## Required action
A single count is required: the lines of the data below in which the word "This" occurs.

## Data provided
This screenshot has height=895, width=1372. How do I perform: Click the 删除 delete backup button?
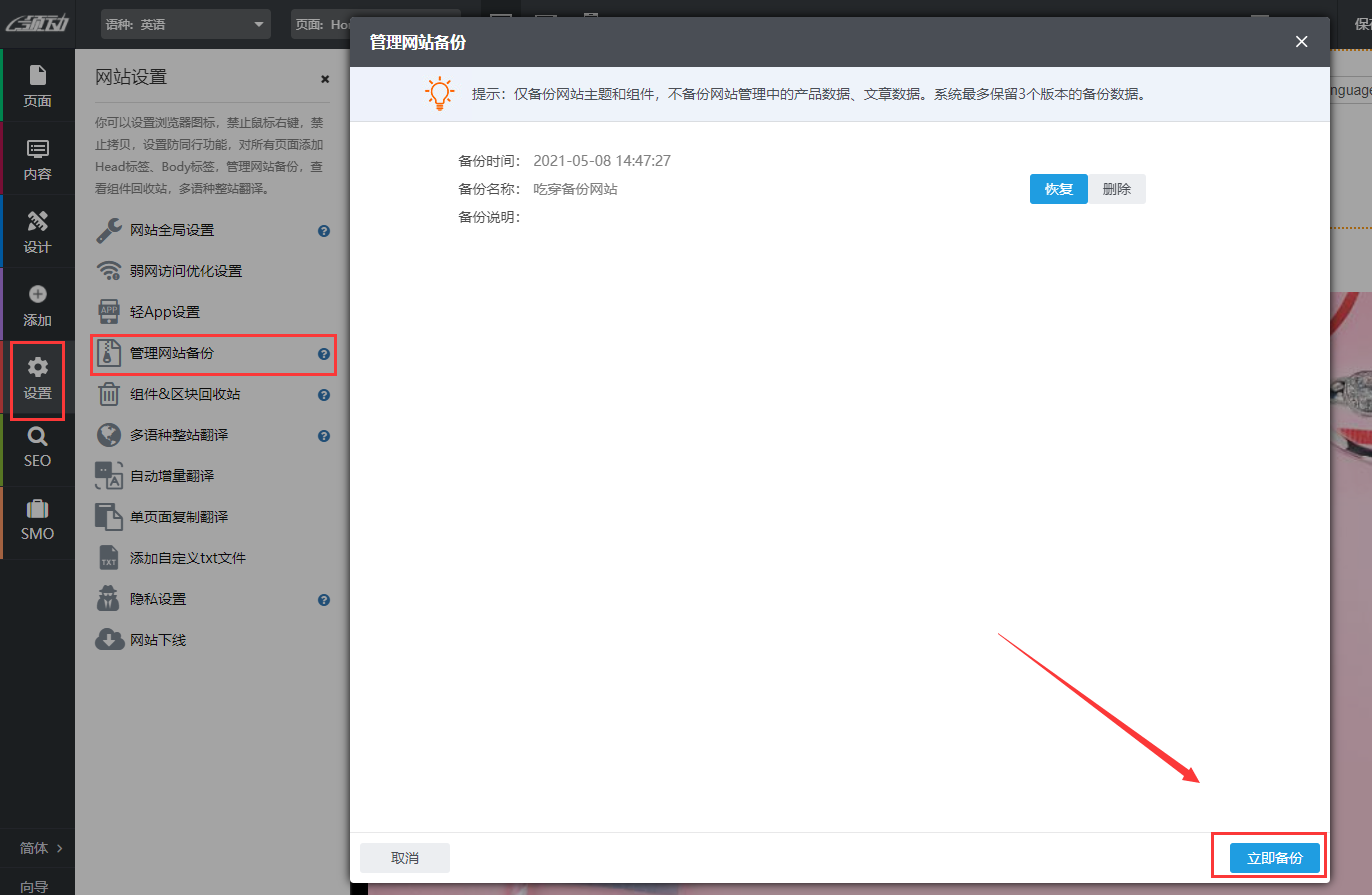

---

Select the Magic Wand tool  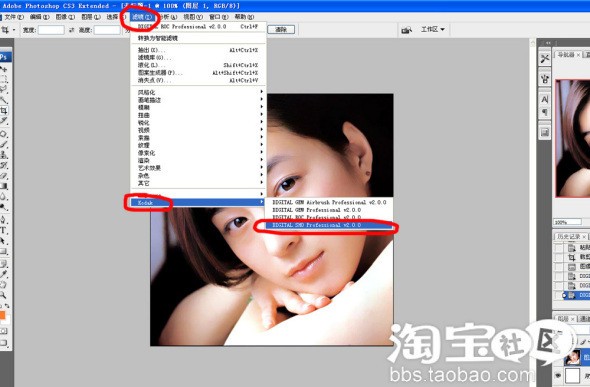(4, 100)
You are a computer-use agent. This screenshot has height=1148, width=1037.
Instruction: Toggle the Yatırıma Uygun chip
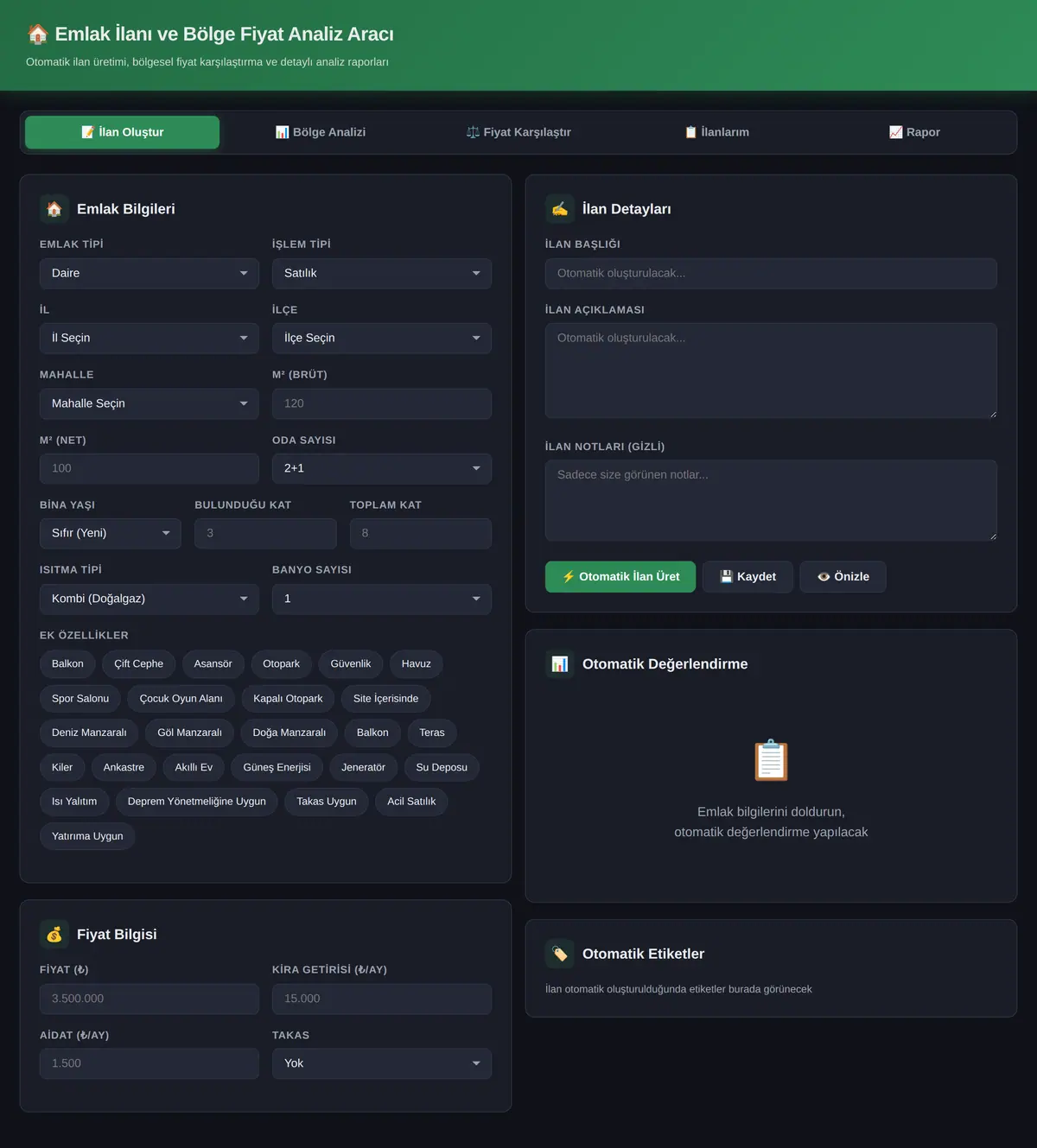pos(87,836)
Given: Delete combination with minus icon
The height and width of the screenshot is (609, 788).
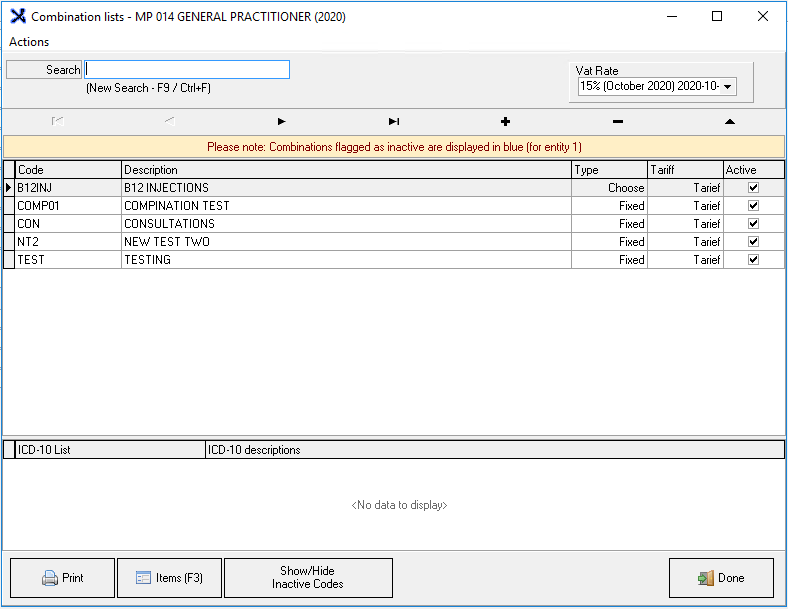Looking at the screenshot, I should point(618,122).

* * *

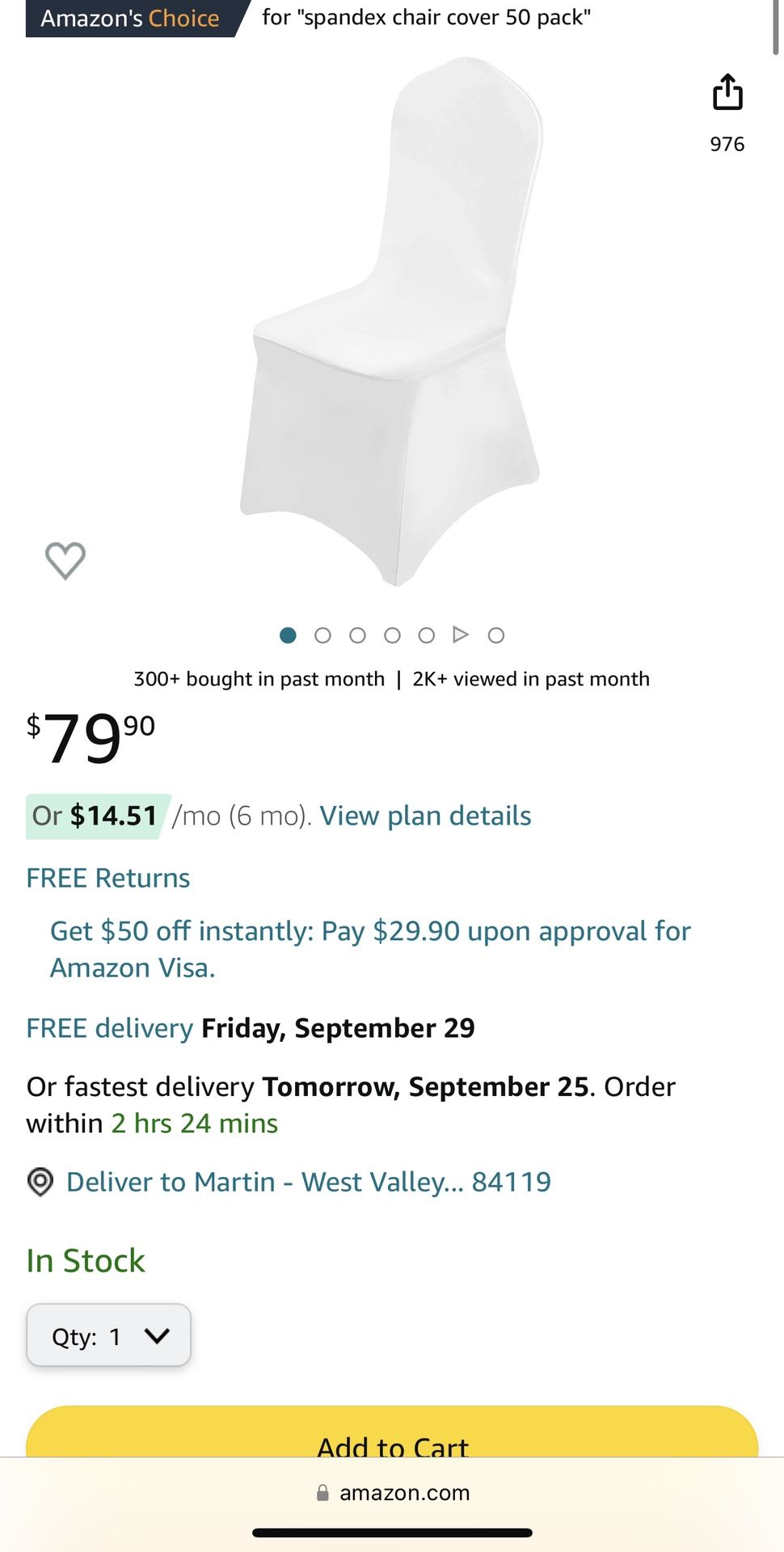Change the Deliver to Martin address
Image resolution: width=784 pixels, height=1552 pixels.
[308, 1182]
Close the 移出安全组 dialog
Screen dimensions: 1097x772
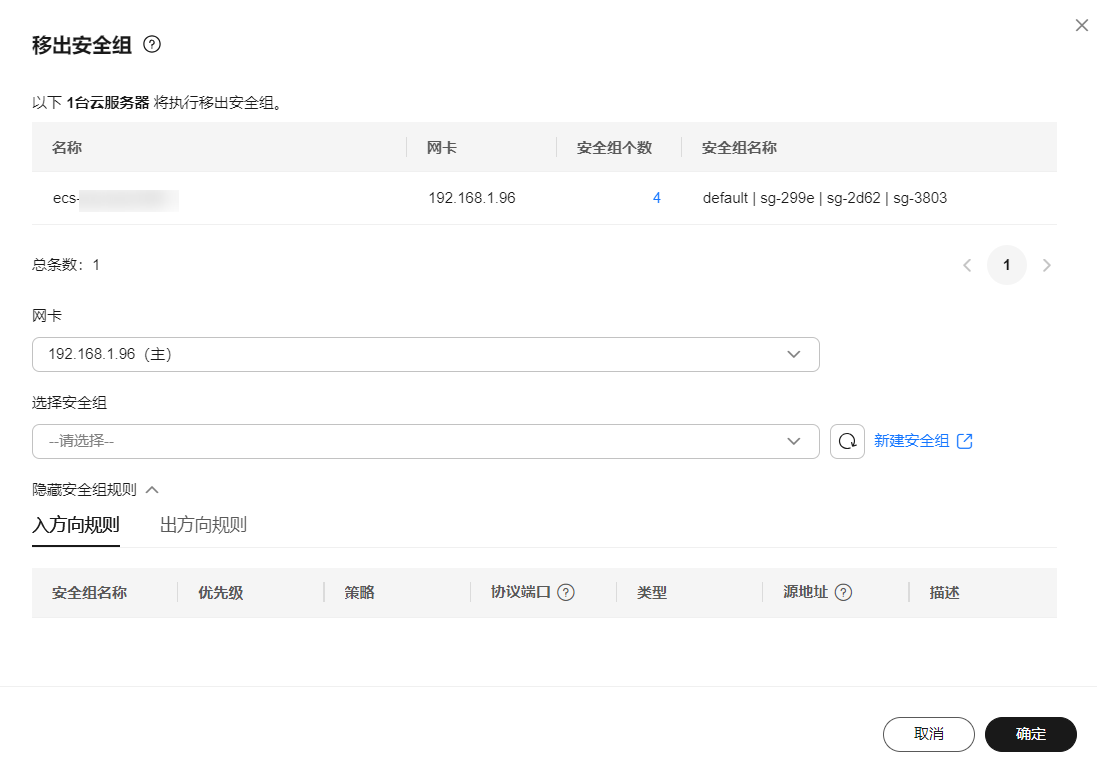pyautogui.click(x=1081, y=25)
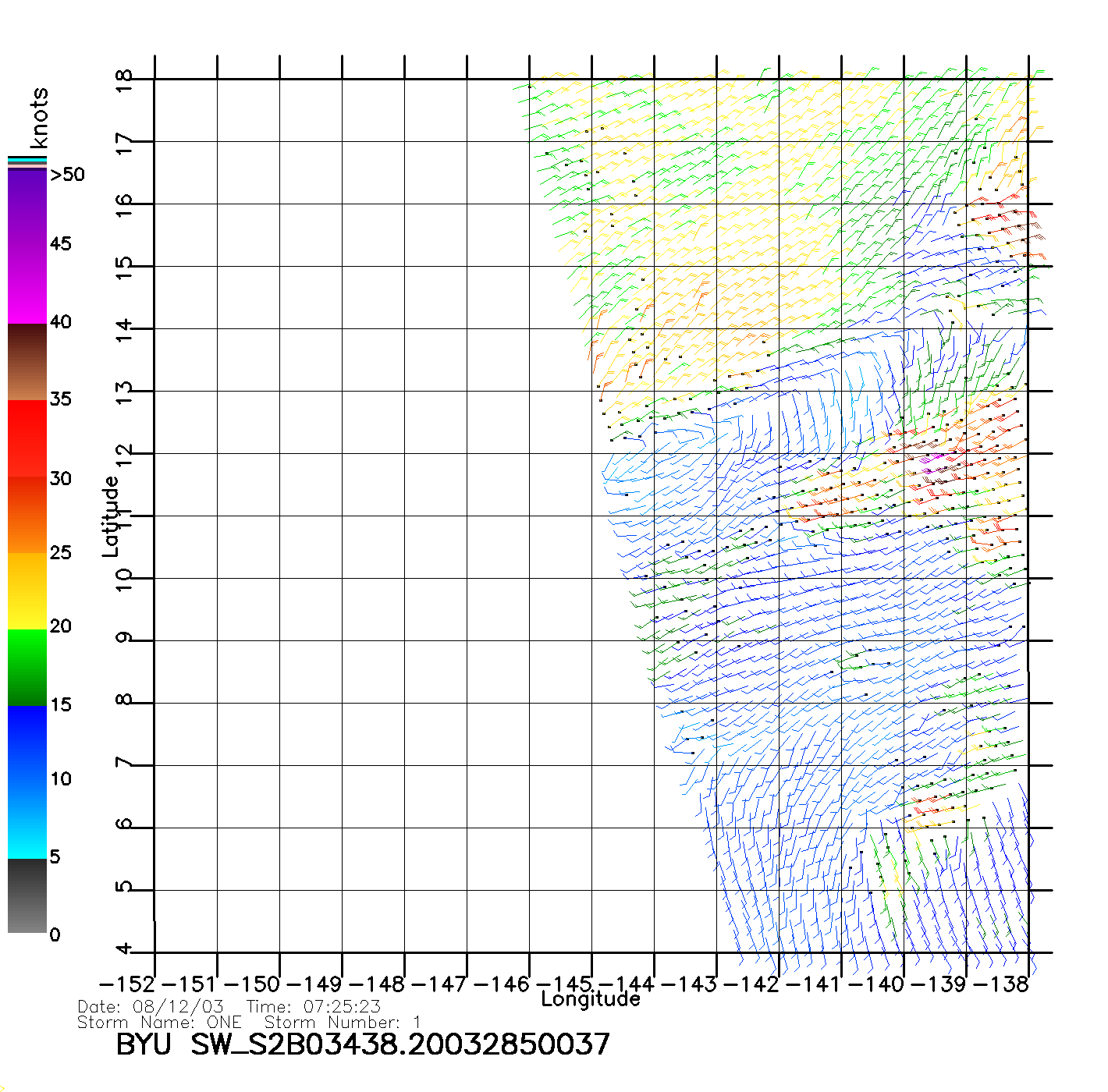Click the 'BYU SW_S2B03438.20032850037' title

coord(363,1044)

## Exercise solution
2